╭─ Supplied data
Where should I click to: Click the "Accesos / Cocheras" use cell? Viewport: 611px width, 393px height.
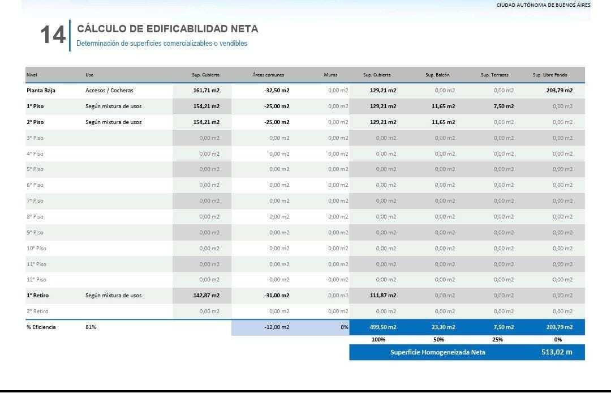109,91
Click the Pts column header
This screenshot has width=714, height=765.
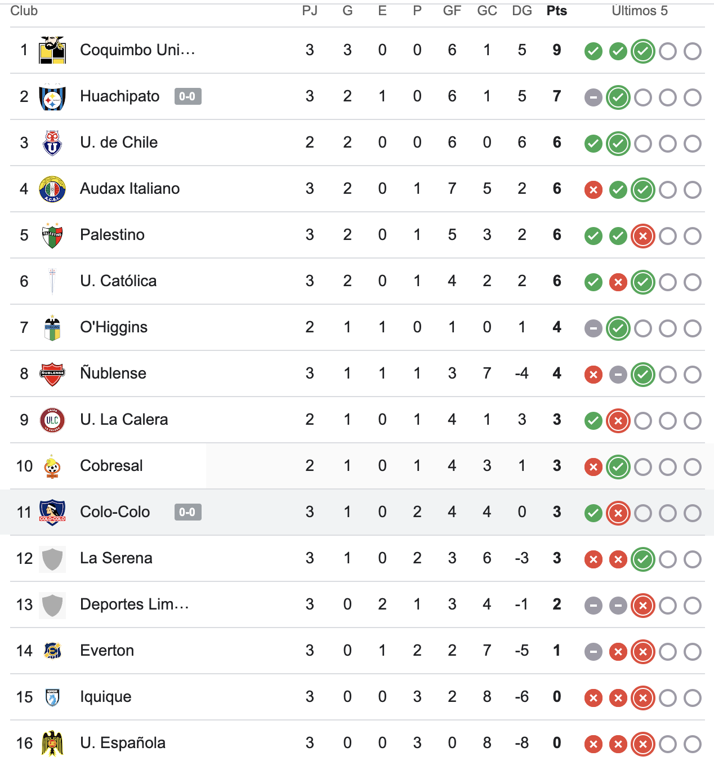[x=556, y=10]
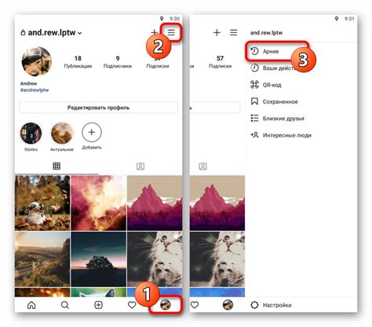Expand the and.rew.lptw account switcher chevron
This screenshot has width=372, height=327.
point(80,33)
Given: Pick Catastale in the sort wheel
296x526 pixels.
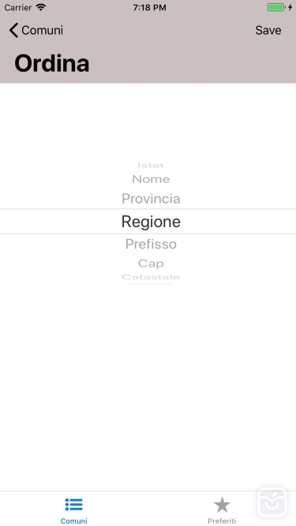Looking at the screenshot, I should click(x=151, y=277).
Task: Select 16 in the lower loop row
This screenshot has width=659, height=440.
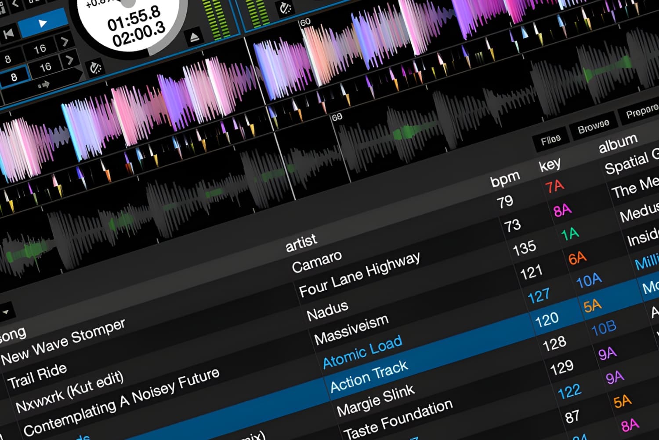Action: click(x=46, y=67)
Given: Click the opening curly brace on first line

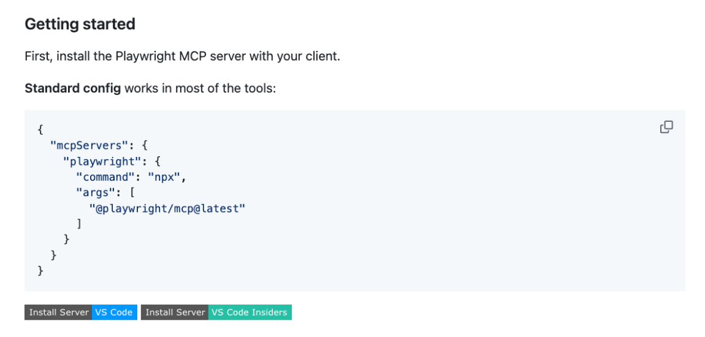Looking at the screenshot, I should pyautogui.click(x=40, y=130).
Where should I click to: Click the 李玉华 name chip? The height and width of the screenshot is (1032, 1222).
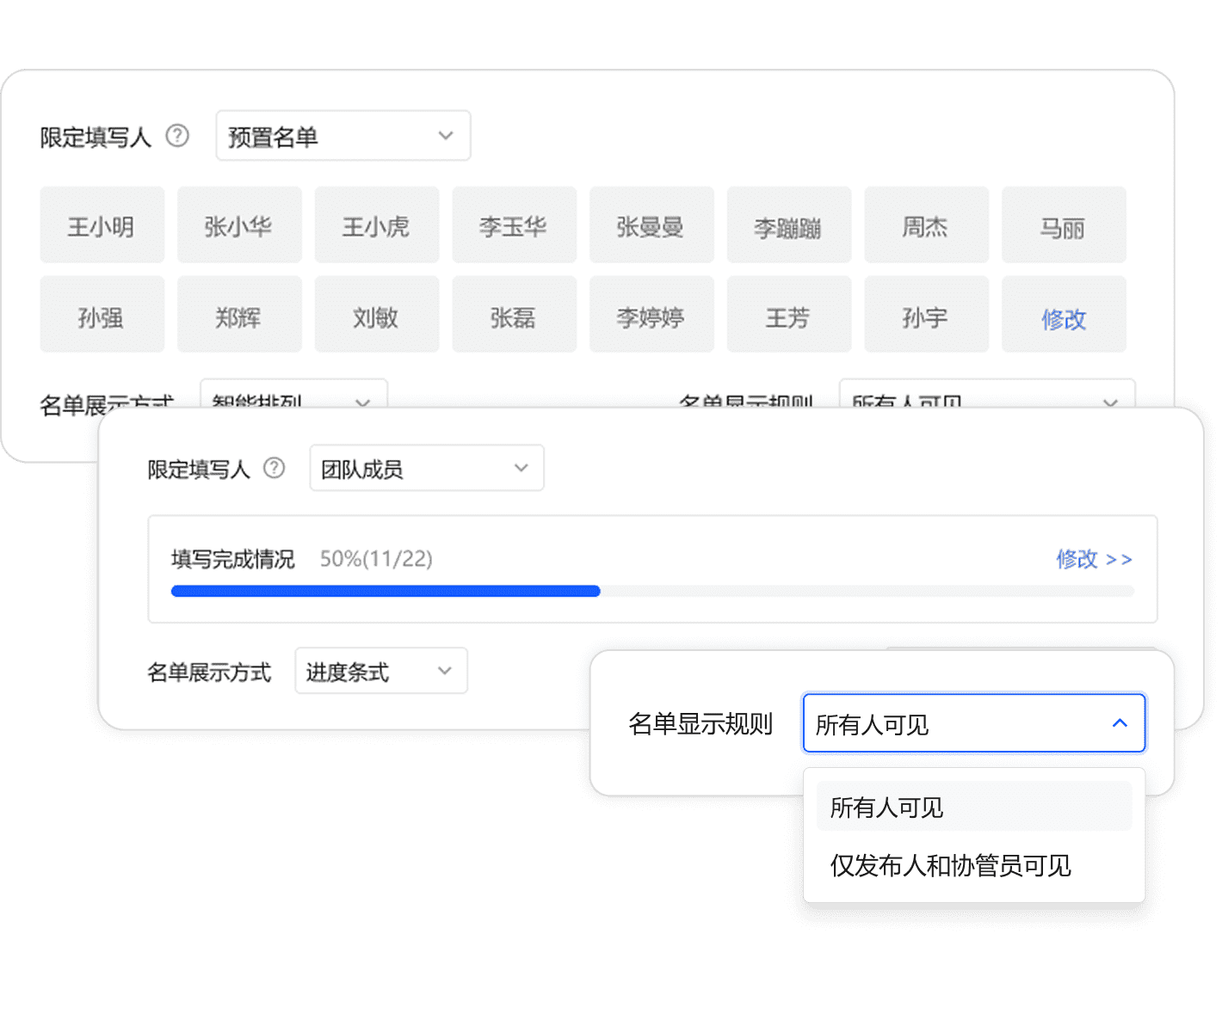coord(514,226)
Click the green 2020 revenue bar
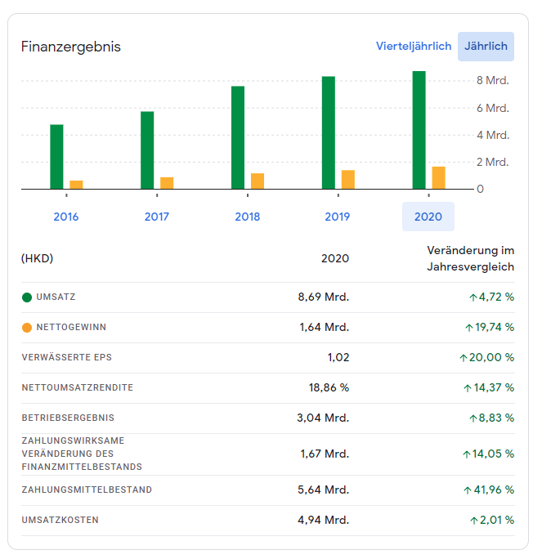Viewport: 542px width, 559px height. pos(419,131)
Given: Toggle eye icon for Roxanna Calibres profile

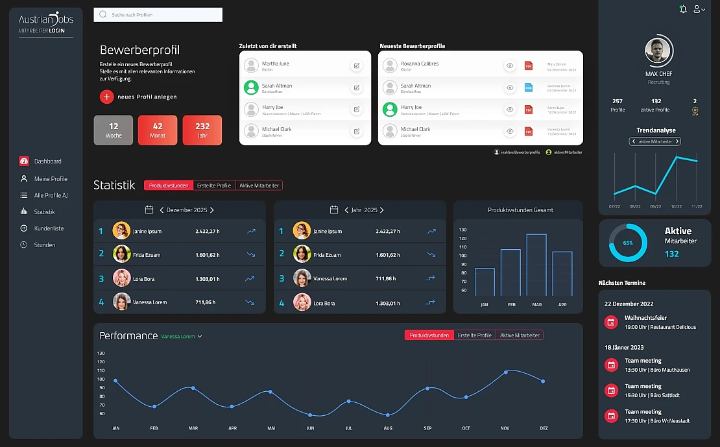Looking at the screenshot, I should pos(510,66).
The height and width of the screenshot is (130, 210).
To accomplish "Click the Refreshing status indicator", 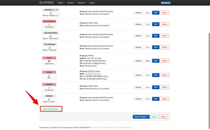I will 166,3.
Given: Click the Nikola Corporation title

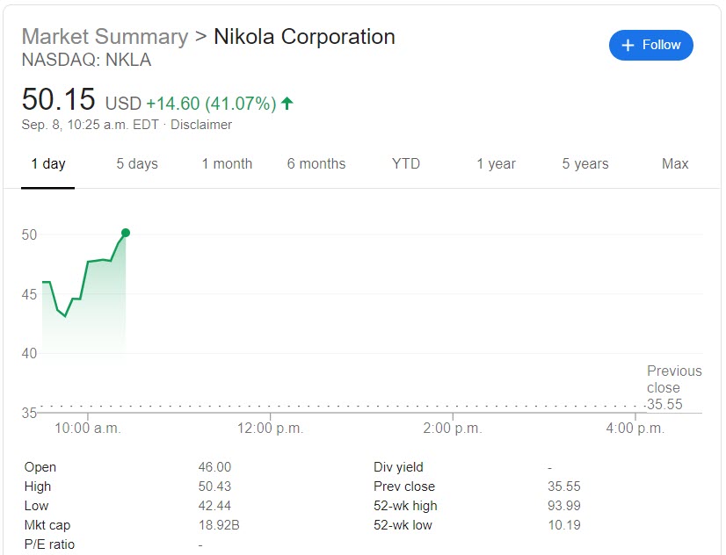Looking at the screenshot, I should (305, 37).
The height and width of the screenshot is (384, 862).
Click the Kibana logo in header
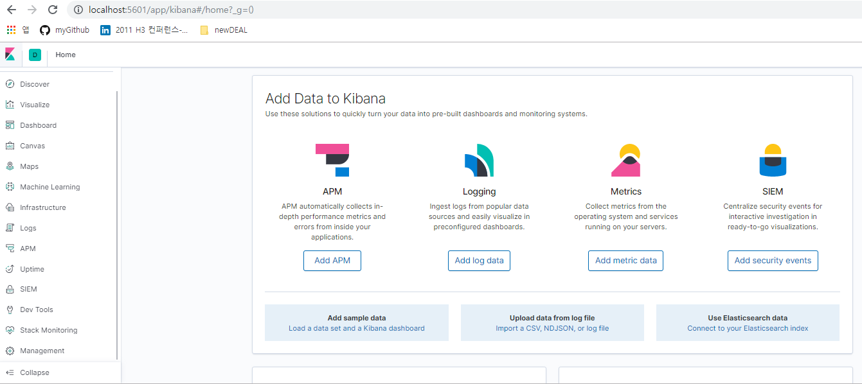(x=10, y=55)
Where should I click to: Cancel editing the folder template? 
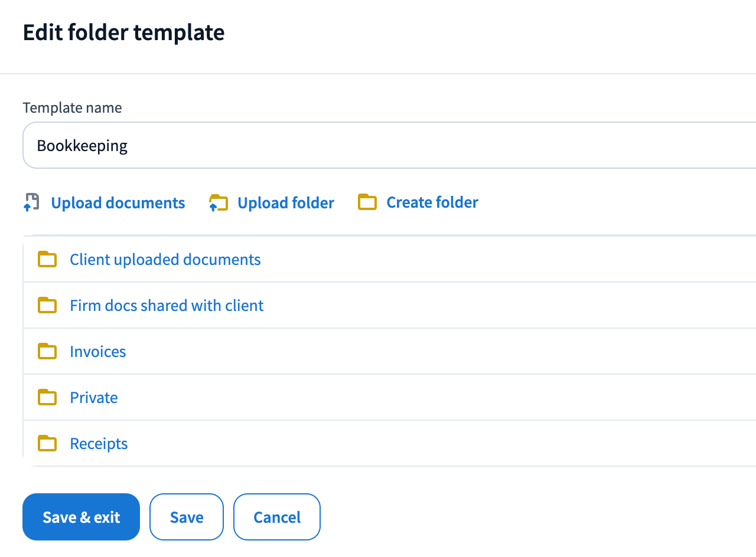tap(277, 517)
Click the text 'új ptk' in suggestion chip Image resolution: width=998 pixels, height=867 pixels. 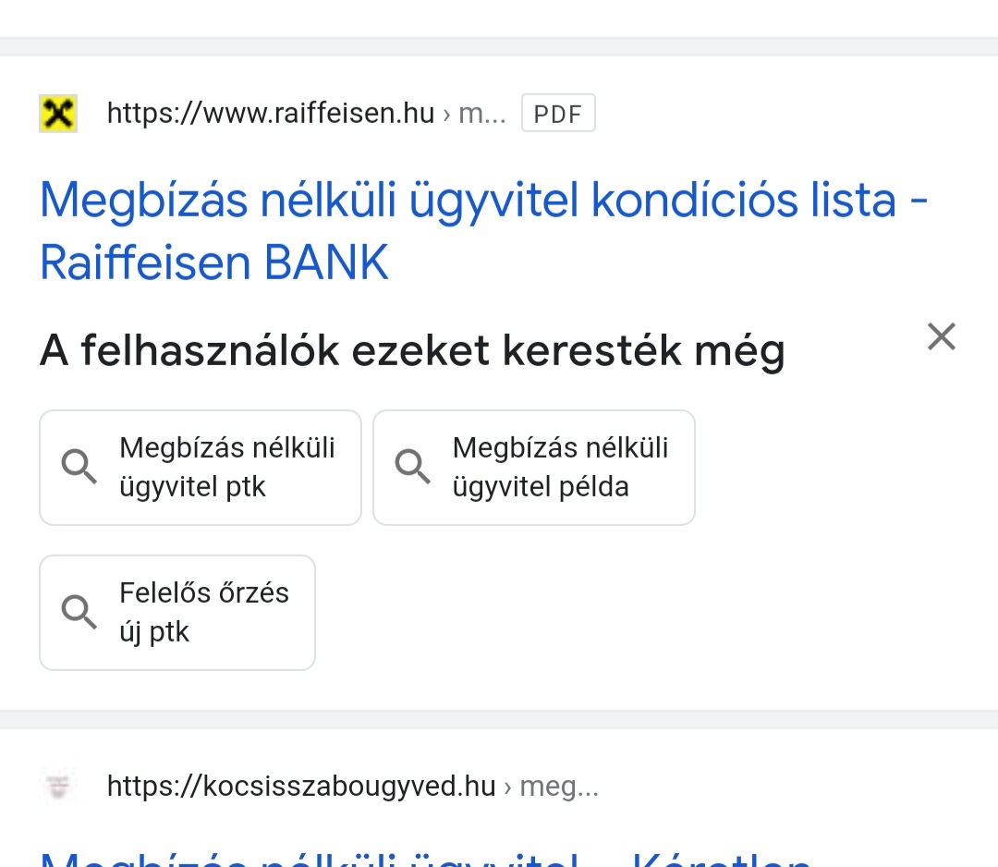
╰─
• **What is asked**
Rewrite the items from the beginning of the records through the line containing "point(80,33)", inclusive, swapping "Pts" for "Points" and changing nothing else. Omit the pictures.

• **Written solution**
Where should I click to: Click the "Accesos / Cocheras" use cell? Viewport: 611px width, 393px height.
109,91
Click the Points column header
This screenshot has width=714, height=765.
[x=556, y=10]
Expand the and.rew.lptw account switcher chevron
This screenshot has width=372, height=327.
point(80,33)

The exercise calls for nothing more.